Exercise data:
──────

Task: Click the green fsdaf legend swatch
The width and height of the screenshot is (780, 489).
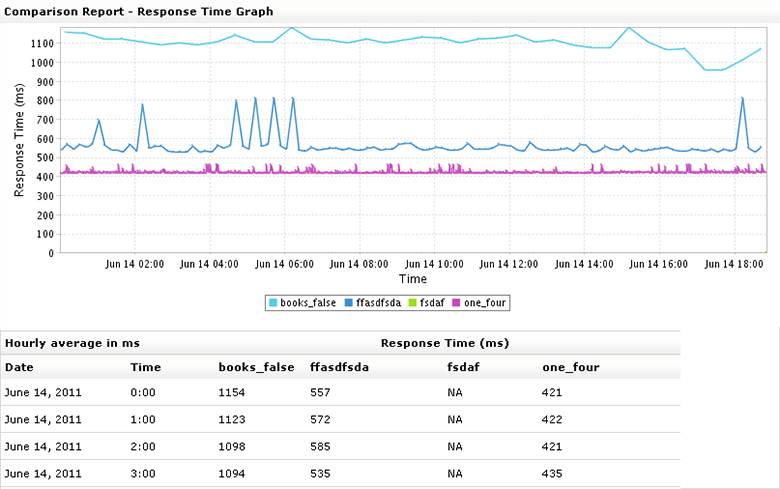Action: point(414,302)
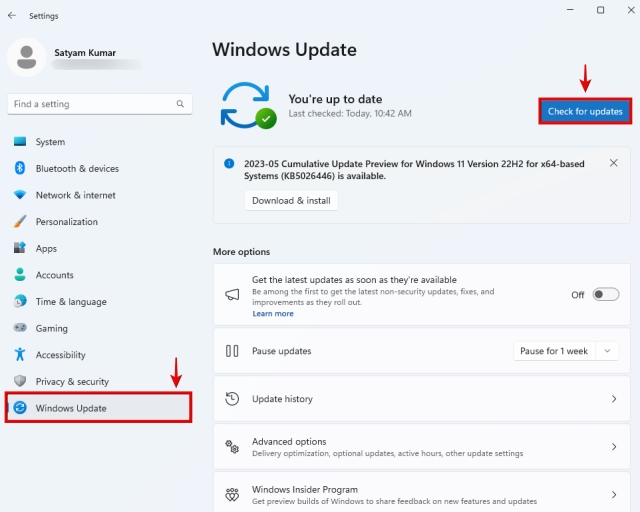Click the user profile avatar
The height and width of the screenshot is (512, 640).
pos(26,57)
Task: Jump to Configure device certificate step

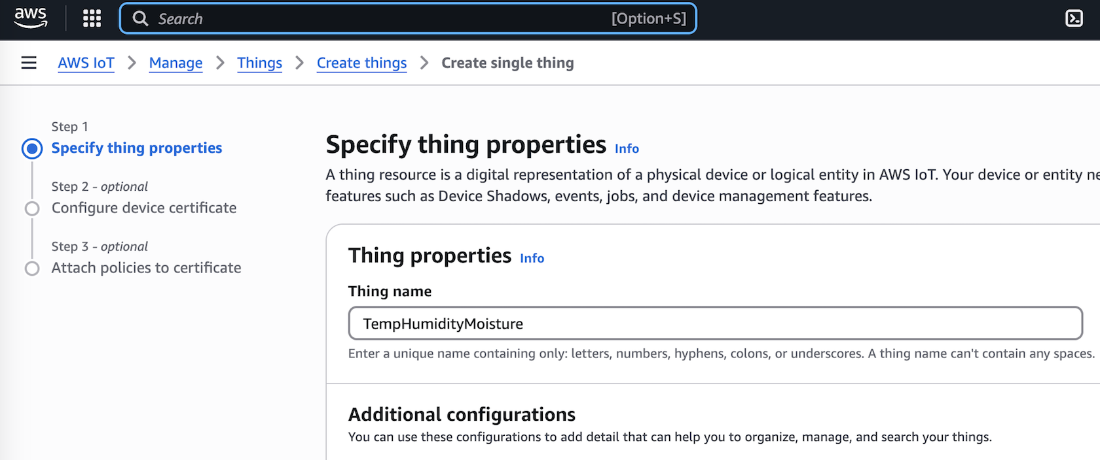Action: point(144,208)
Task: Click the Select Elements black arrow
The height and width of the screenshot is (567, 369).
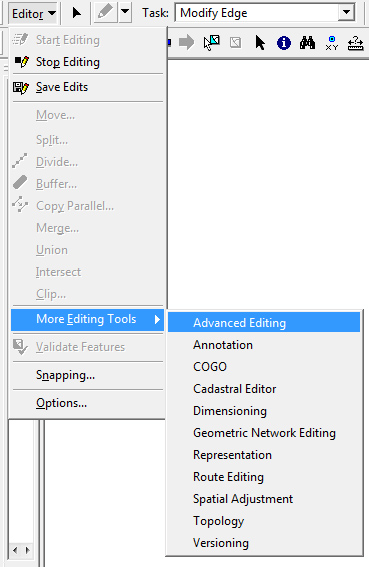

──────

Instruction: Please quote all of the data above word for word, leaving the pictures out of your answer.

Task output:
Task: Click the green fsdaf legend swatch
The width and height of the screenshot is (780, 489).
Action: point(414,302)
Click the user profile avatar
The height and width of the screenshot is (512, 640).
pos(26,57)
Task: Jump to Configure device certificate step

Action: point(144,208)
Task: Click the Select Elements black arrow
The height and width of the screenshot is (567, 369).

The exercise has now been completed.